Saturday, February 20, 2010

n2n, peer to peer tunneling for people who want to get things done

I needed a remote connectivity solution that didn't suck. I am not a corporation. I am not supporting road warriors, secure extranets, and I don't need to be buzzword compliant. I just needed to connect together the machines that I work on without all the difficulty.

This solution needed the following features:

  • works on any flavor of Linux/BSD/OS X, and Windows too

  • open source

  • layer 2 to make printing, file sharing, DAAP stuff easier

  • reasonably easy to set up

  • gratis

  • actively developed

  • peer-to-peer - hairpin routing through a central concentrator is bad



One of the problems was that I would always start looking into a solution like OpenVPN, OpenS/WAN, PPTP server built into DD-WRT - but I always got distracted by more interesting projects. They just were not easy enough to make it worth while - dynamic DNS and ssh was my methadone.

Then I found out about Hamachi, a peer-to-peer layer 2 vpn solution that really did "just work" the way I wanted. The rad thing was it sorta worked like SIP with a STUN server - not really sure if it used UDP, but it didn't really matter. Connections were brokered through a Hamachi server, but the data flow was peer-to-peer. It worked great for all my machines through NAT and was cross platform. I used it for several months and now I had a taste for what good remote connectivity could be. There were some shortcomings though - it was not open source, and after it was purchased by LogMeIn it looked like development stopped. Bummer, but at least it was free and still worked.

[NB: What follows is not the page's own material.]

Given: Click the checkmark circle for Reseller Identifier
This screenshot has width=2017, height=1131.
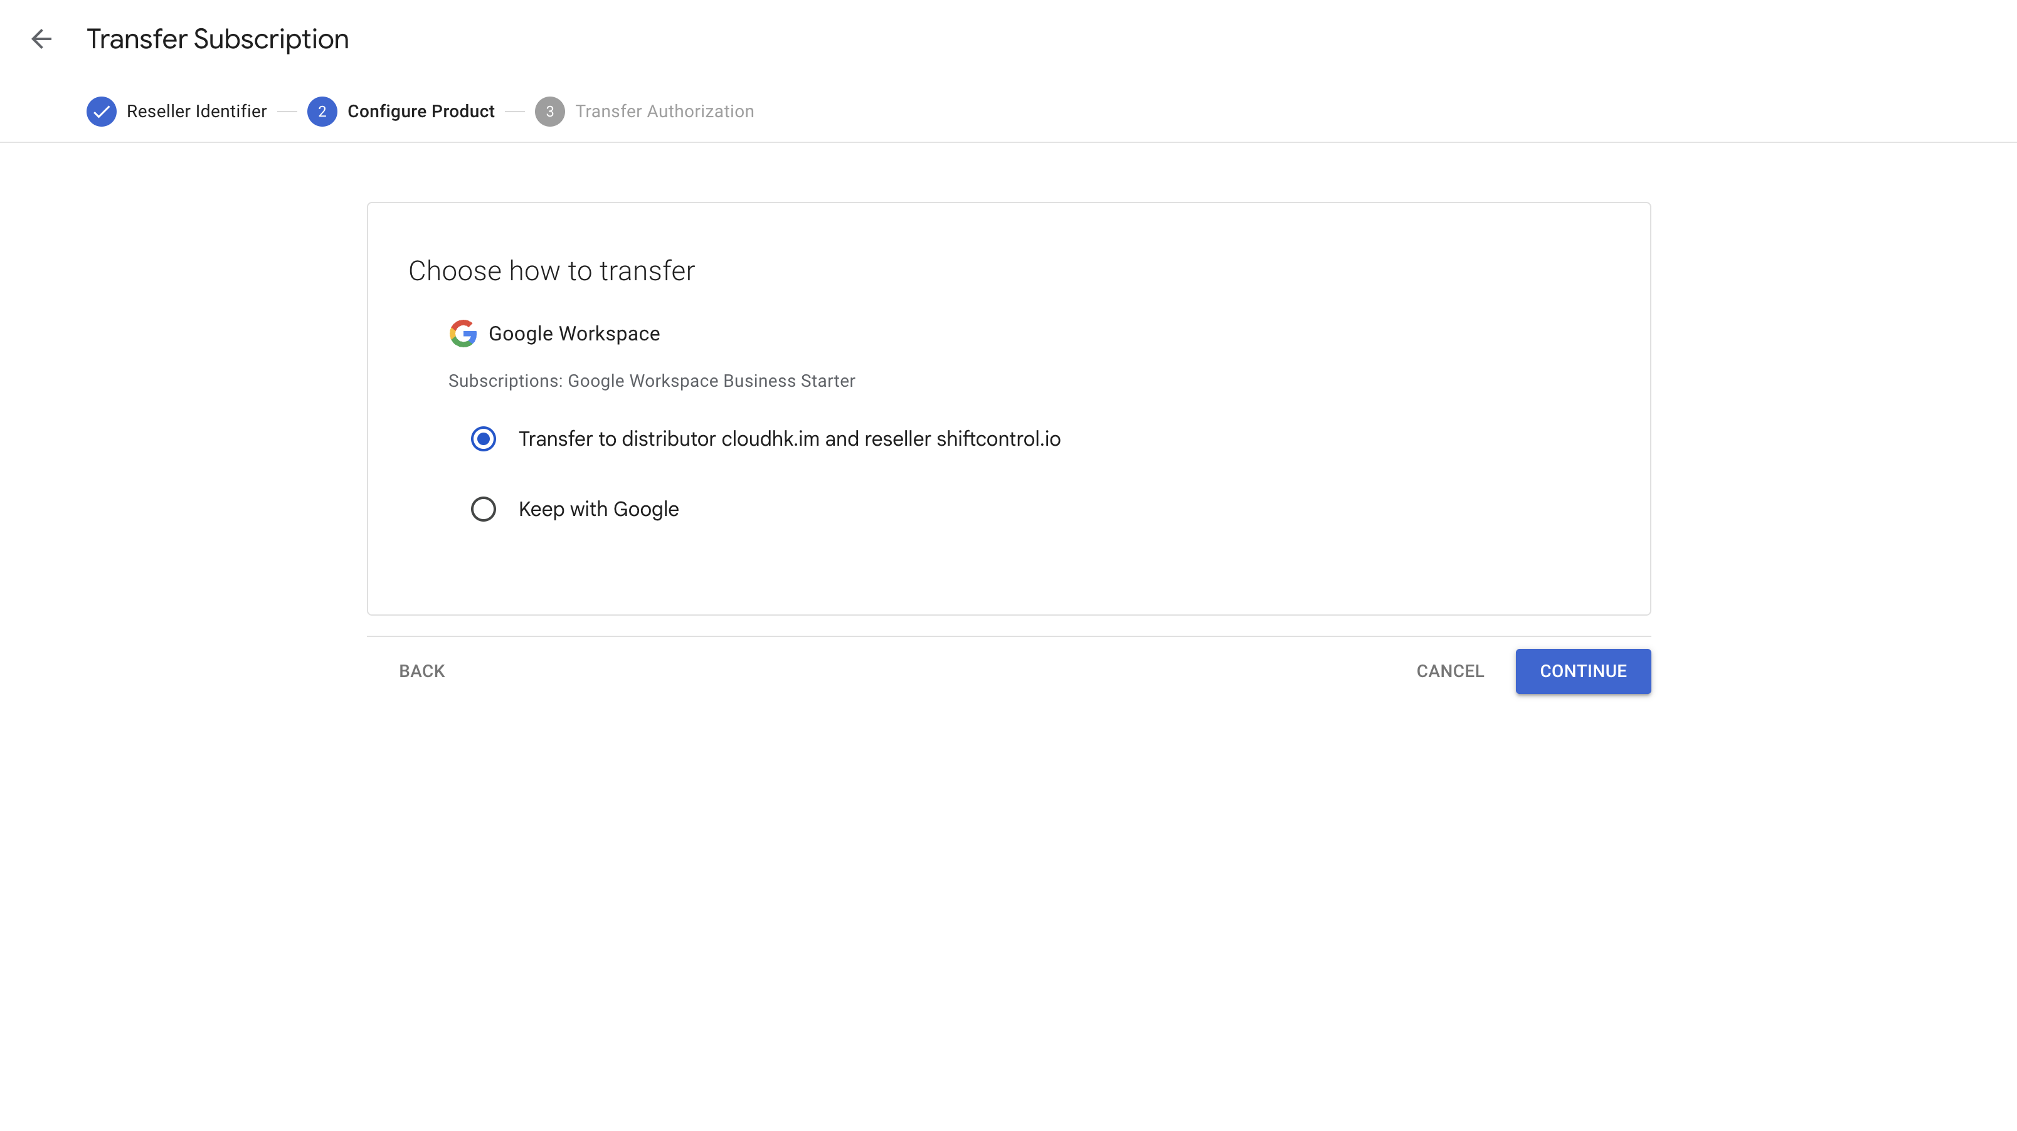Looking at the screenshot, I should tap(101, 111).
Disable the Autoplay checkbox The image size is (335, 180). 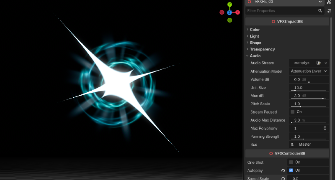tap(291, 170)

After quite a while searching for an open source peer-to-peer style NAT piercing VPN solution I stumbled upon N2N, software that was super similar to Hamachi but open and from the good people at NTOP (have used NTOP and fProbe in the past - cool). Within ten minutes I had downloaded, compiled, and configured it and was absolutely blown away at the ease of use. I tried it out on OS X and Windows and it worked - hallelujah. One thing that might be a bit of a challenge for some folks is that you do need a server with a static IP to run the supernode on, but to me this was much better than relying on Hamachi for STUN type stuff (since they occasionally had outages for their free service).

Basically you just set up the supernode on a server on any UDP port you desire. It brokers the connections and then the traffic flows peer-to-peer over UDP. Here is the absolutely KILLER feature (which may be more of a side effect than feature) of using this connectionless UDP stuff - I can rip out the rug from underneath it and it still works. Lets say I have five terminal sessions going and I have been working off my 3G card in the car. Then I get home and Network Manager picks up the WiFi and flips over to that. N2N couldn't care less, all those connections within the tunnel stay up and working. Good luck doing that with an SSH or ipsec connection. No messing with keepalives - it really does work better than expected. For touch-and-go connectivity like mobile broadband, a solution that kills all your work and requires a reconnect just isn't going to cut it. Oh, and I can suspend and wake my machine without needing to reconnect.

I have probably been using it for about a year and have never run across anyone else who uses it and wanted to give it some props. It fills in the Hamachi requirement gaps for me and I give it my big fat seal of approval.